Task to carry out |
Reproduce the passage from the text about Gino Gradkowski, from "But given his" up to and including "Gradkowski’s 2013 struggles.".

Extract |
※

Among those stupid things is re-watching the most painful aspects of the 2013 Ravens season, mainly the offensive line entire offense, and particularly a certain center in his first year on the job.

Second-year center Gino Gradkowski was thrown into the fire last season after spending his first NFL season sitting behind (and not really learning) from Matt Birk. With Birk’s retirement came Gradkowski chance to prove himself as the team’s new franchise center. He started his 2013 campaign by beating out newcomer A.Q. Shipley for the starting job, and heading into the regular season, Gradkowski didn’t appear to be too bad of an option.

Yet here we are.

After two seasons in the NFL and just one as a full-timer, the genuine question can be asked: is Gino Gradkowski a lost cause?

While it’s hard to accept the fact that a former fourth-round pick could already be on the downward trend of his career, it’s just as hard to vouch for Gradkowski as the long-term answer as Baltimore’s starting center (or even backup center).

Gradkowski does have these two things going for him: he’s still only 25 and he only has one year of starting experience.

Could 2013 be a blip on the radar of a potentially long career for Gradkowski? Maybe.

But given his 2013 season, there really isn’t much to build on, and Gradkowski was just about as bad as a starting NFL center can get.

Let’s take a look at Gradkowski’s 2013 struggles.

The first thing that stands out as an obvious negative for Gradkowski is his size. He’s listed at 300 pounds on the official Baltimore Ravens site.

Size doesn’t matter if a player compensates for it with added strength and technique (as Birk did), but Gradkowski doesn’t provide much of either.

As a run blocker is where Gradkowski’s physical disadvantage shows.

In Week 17 against the Cincinnati Bengals, Gradkowski faced defensive tackle Domata Peko, and he struggled to handle Peko’s size advantage.

On an outside run Gradkowski was one-on-one with Peko.

Not even a full second after engagement, Peko threw Gradkowski off him as if a 180-pound high school fullback was trying to block him.

And Ray Rice, for the umpteenth time in 2013, experienced the result of Gradkowski’s inability to block.

Fine, let’s give Gradkowski the benefit of the doubt on this one. Peko is a fairly large defensive tackle and Gradkowski was outmatched physically.

But he can still block one of the smallest safeties in the NFL, right?

※

Raw records |
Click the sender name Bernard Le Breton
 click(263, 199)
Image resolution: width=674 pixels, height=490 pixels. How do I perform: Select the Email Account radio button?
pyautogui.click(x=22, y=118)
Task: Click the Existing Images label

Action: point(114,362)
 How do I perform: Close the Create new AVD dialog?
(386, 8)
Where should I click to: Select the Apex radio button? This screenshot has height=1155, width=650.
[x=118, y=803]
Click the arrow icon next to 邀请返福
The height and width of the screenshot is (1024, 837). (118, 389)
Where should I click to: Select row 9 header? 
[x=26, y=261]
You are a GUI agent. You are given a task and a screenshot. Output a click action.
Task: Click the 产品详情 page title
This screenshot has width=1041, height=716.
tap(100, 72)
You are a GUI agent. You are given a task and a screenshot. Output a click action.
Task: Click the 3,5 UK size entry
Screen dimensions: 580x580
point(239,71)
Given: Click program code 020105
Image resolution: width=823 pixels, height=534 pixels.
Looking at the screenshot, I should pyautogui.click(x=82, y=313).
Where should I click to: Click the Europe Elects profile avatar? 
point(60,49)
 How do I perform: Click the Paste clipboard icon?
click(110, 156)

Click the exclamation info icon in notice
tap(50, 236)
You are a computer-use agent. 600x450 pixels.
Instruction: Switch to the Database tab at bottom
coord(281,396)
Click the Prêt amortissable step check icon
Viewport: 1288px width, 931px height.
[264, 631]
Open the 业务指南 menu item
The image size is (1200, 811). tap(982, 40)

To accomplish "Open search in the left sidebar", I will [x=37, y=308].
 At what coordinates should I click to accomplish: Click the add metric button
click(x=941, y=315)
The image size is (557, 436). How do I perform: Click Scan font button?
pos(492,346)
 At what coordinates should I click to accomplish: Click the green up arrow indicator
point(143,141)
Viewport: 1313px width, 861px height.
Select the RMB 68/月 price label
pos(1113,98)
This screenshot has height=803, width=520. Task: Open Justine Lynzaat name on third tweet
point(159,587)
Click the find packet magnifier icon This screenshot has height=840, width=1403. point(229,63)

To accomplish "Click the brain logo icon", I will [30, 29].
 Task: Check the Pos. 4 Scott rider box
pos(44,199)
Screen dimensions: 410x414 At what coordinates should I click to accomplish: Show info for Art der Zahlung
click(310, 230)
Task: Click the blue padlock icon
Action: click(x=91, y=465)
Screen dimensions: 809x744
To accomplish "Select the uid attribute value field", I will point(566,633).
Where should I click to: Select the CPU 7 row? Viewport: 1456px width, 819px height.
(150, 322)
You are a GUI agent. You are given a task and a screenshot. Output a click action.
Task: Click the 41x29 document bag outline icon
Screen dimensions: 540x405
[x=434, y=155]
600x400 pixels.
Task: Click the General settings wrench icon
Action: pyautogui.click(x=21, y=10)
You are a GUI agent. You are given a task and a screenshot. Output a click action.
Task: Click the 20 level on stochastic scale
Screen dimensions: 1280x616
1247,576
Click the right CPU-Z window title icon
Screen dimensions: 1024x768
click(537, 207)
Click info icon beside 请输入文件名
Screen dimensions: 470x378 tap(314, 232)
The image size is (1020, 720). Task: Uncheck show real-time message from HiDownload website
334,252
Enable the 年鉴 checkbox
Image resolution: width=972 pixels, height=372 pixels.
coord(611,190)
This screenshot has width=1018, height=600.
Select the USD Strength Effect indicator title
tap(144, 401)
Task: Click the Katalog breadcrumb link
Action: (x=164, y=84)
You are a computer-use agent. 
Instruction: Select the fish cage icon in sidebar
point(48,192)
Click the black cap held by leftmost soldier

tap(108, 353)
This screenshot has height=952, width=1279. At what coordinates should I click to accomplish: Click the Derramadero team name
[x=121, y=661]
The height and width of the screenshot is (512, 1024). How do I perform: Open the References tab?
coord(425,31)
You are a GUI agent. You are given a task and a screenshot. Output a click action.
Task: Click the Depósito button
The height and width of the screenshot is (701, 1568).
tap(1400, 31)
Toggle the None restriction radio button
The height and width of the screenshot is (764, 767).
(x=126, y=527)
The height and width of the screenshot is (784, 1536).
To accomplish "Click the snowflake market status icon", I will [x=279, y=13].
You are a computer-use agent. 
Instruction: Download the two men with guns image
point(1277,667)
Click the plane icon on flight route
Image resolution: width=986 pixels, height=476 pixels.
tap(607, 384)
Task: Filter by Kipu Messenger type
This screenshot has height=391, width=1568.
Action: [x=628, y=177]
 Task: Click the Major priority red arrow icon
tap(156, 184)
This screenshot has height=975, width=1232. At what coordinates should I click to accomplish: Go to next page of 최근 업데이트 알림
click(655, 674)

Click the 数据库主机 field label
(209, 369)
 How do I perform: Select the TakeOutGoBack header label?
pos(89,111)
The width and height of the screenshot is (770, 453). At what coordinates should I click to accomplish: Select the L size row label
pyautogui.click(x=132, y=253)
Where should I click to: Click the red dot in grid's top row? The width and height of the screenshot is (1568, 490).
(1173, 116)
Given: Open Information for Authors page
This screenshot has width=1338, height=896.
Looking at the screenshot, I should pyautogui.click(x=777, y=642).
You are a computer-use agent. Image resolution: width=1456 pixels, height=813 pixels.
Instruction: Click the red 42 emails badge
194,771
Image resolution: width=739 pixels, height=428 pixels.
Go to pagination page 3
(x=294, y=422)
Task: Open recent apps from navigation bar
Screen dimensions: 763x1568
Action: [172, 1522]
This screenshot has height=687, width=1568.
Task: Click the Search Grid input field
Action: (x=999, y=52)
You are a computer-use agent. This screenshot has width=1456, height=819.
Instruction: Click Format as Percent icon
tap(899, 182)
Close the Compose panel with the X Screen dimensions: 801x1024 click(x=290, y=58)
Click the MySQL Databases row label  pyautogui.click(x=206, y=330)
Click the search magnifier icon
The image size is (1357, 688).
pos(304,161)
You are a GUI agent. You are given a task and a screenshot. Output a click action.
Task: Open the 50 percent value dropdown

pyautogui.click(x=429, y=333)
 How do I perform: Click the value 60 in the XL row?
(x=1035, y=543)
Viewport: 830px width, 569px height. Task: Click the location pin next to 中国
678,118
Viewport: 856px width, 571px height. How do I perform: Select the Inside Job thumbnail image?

※

Solution |
But given his 2013 season, there really isn’t much to build on, and Gradkowski was just about as bad as a starting NFL center can get.

Let’s take a look at Gradkowski’s 2013 struggles.